In practice it is worth adopting a simple rule:

1. Routine content - emails, briefs, internal procedures - can go through AI with only occasional human review.

2. Legal documents, contractual terms, and highly brand-sensitive content - require verification by a person familiar with the language and the industry, even if the first draft is produced by AI.

3. Materials published publicly (website, regulations, manuals) should follow a cycle: AI translation, language proofreading, quick substantive review.

Such distinctions allow real reductions in time and cost of translations without risking critical errors in high-stakes documents.

2. Tool stack: from DeepL to CAT and AI OCR

The biggest business impact comes from combining several types of solutions into a coherent ecosystem.

1. Text translators - tools like DeepL, Mirai Translate, Wordvice AI or Google Translate enable fast, contextual translations of written content used by companies. DeepL is regarded in Europe as a benchmark solution for professional translations, handling linguistic nuances well.
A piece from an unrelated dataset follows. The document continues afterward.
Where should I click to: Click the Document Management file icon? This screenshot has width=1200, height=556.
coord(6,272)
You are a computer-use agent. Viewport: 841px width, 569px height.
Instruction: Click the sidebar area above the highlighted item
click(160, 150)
2. CAT systems - translation memory (TM) and glossaries create a single source of truth for brand terminology, so translations across projects remain consistent over years. AI increasingly supports automatic TM completion and term suggestions.

3. Document recognition and OCR - modern solutions can read text in many languages and understand page layout, which is crucial when translating scans and complex documents.
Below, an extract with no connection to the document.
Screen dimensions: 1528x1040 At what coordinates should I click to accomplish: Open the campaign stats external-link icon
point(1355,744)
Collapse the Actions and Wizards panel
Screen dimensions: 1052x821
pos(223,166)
As a result, you can build a flow: source document (PDF, scan) - AI OCR - translation in DeepL or another engine - integration with CAT and TM - human proofreading. This is today a realistic “production line” for company translations.
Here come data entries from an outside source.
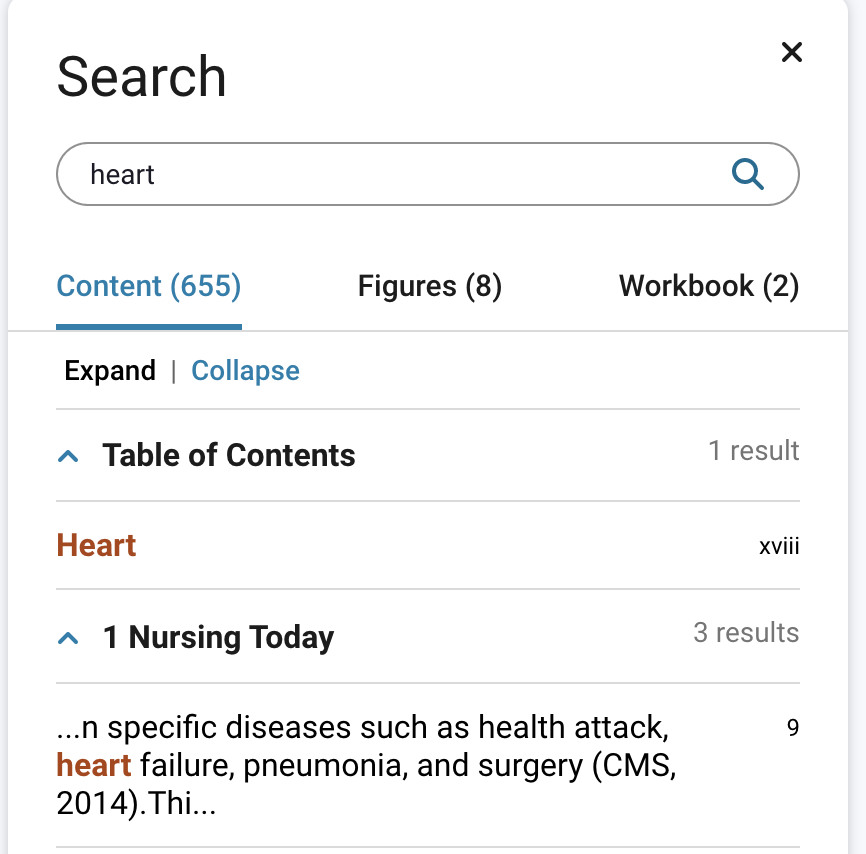The image size is (866, 854).
Task: Click Collapse to close all result sections
Action: [245, 370]
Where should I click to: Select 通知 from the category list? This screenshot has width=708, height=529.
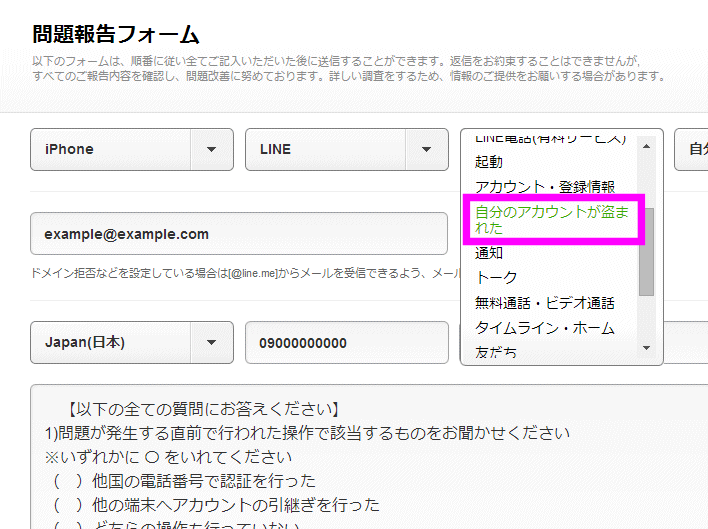(x=490, y=253)
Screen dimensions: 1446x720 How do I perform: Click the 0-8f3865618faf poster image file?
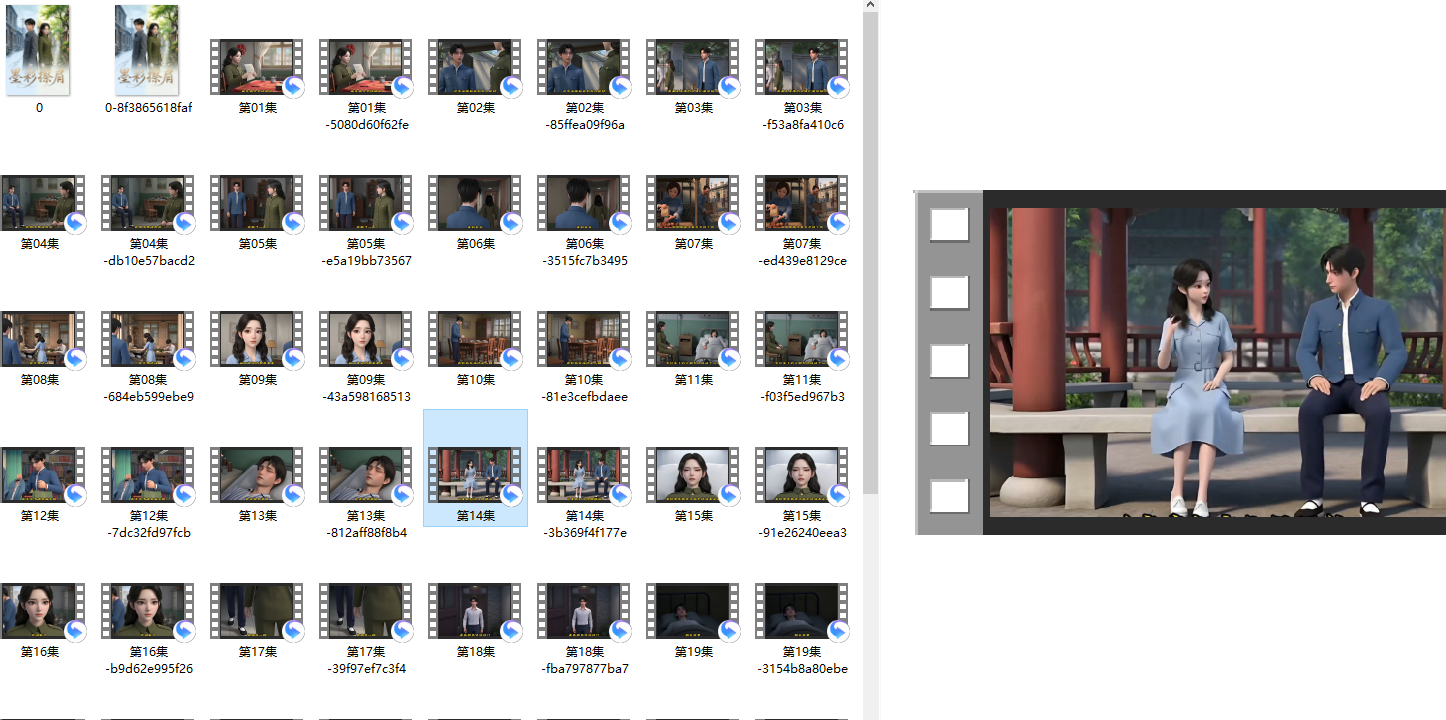coord(148,50)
3. Security and the AI Act: how not to "feed" translators confidential data

With the spread of AI, the risk of uncontrolled data leakage from documents translated in the cloud is increasing. Microsoft recently expanded the capabilities of Purview, allowing blocking AI services' access to Office files labeled with confidentiality tags, including Word, Excel and PowerPoint. Companies thus gain greater control over which documents can be analyzed by models and which remain protected.

In the context of the AI Act, it is also important to distinguish between generation and translation of content: translating from one language to another (e.g., DeepL, Google Translate) typically does not require a separate user notice because it does not create new content, it only transforms existing content. Nevertheless, good practices include:

1. Clear rules about which types of documents may be sent to external tools.

2. Using local, on-premise or enterprise versions of translators for sensitive materials.

3. Integration with DLP and confidentiality labels (e.g., in the Microsoft 365 ecosystem).

4. What the company gains: measurable reductions in time and localization cost

A well-designed AI translation workflow allows companies to enter new markets faster: product descriptions, documentation and customer communication in multiple languages are produced in a short time, at a lower cost than fully manual processes. At the same time, CAT systems and quality control on critical segments ensure brand consistency and reduce the risk of errors in sensitive documents.

FAQ

- 1. Can I translate all company documents exclusively with AI without a human translator? No, for legal, financial and brand-sensitive documents it is recommended to involve a human at the verification stage, even if the first draft was produced with AI.

- 2. How to choose the main tool for text translations in a company? In practice, DeepL or an enterprise MT solution is most often chosen; the decision depends on languages, integration with company systems, and security requirements.

- 3. Does using AI for translations require a special notification to users under the AI Act? As a rule, translation itself is not treated as content generation, but it is advisable to regulate this in privacy and security policies, especially for client documents.

- 4. How to protect confidential documents from being "viewed" by cloud AI? Use confidentiality labels, solutions like Microsoft Purview, limit sending sensitive files to external services and consider local installations of translation engines.